After the Great Schlepping of Things ’11, you’d think I’d be thin as a reed by now . . . but not the case. Of course, I tend to reward myself for a job well done with a well-timed trip to Dairy Queen, so . . . you know. That doesn’t help the Moving Weight Loss Plan in the least.

But it’s done. Done. After taking the final truckload of belongings to the condo and enjoying the working elevator’s ability to get us from the first to second floors, I’m thrilled to say that Spencer’s home sweet home is home now. Once and for all.

I’ve also gone from hemming and hawing about bathroom color schemes to breaking down and investing. In the end, I think the scheme I chose is a good balance of both masculine and feminine: dark brown and Tiffany blue. The plain bathroom has morphed into something slightly more visually intriguing, though I still have a long way to go. (I love that art on the wall, though.)

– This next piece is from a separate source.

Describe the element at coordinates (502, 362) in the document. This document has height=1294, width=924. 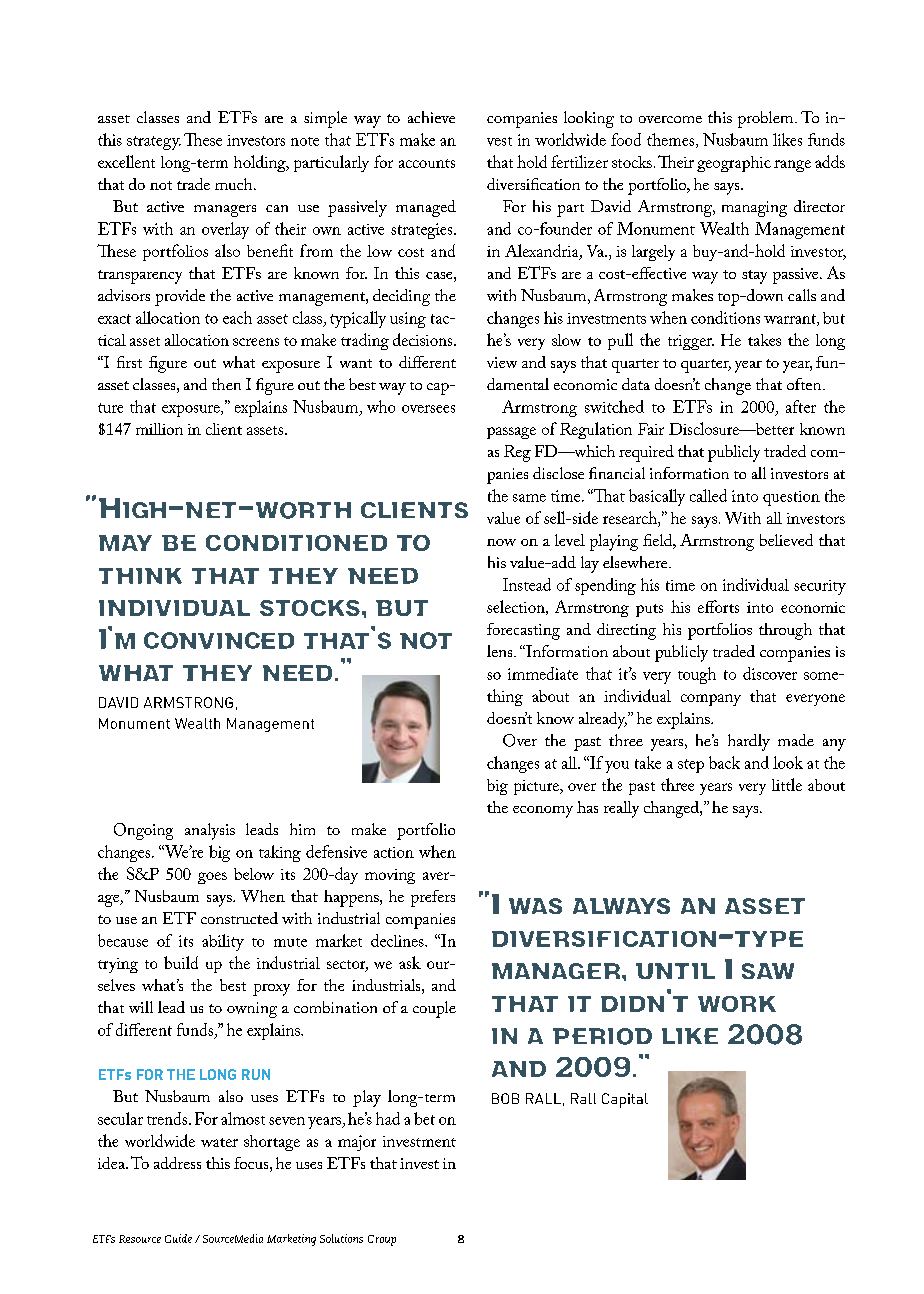
I see `view` at that location.
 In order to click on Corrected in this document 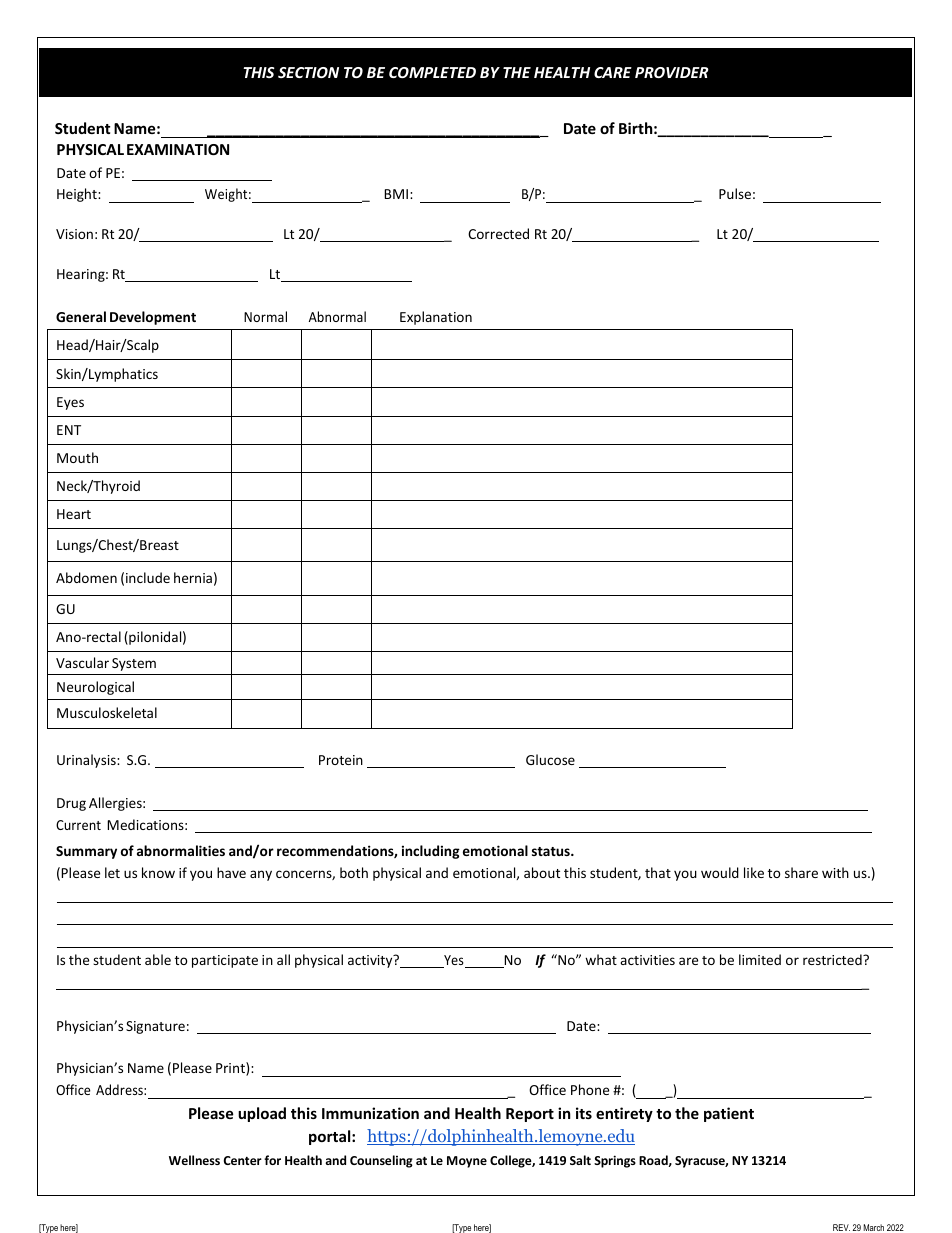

But the living room has gone from this . . .


. . . to this:


That’s right, my friends: no more folding chairs. That’s good old-fashioned furniture and an honest-to-God vintage-style New York City poster to hang on the wall. Plus? Chairs and other decorations. Actual decor.

There’s also a repurposed ice chest in that nook. You can’t actually see the ice chest, but it’s green and made of wood. We’re using it as an end table, which makes it a bargain; Spencer picked it up at the Salvation Army last year for $10. I forgot he even had it until he and his parents brought it up from the basement. Win!

And I’m super excited about an Eiffel Tower lamp I found at Christmas Tree Shop. Spence likes Paris the way I love London, so we already have a travel theme developing. (We have awesome London and Paris black-and-white dinnerware, too, but I keep forgetting to snap photos of the dishes.)

Life has been very chaotic, of course. I’ve been slammed at work and trying to keep my head above water, so dressing the ol’ nest has gone by the wayside the past few weeks. But as summer winds down and life returns to a normal level of insane, we can get back to fixing the place up and just relaxing.

Then maybe I’ll stop making this face.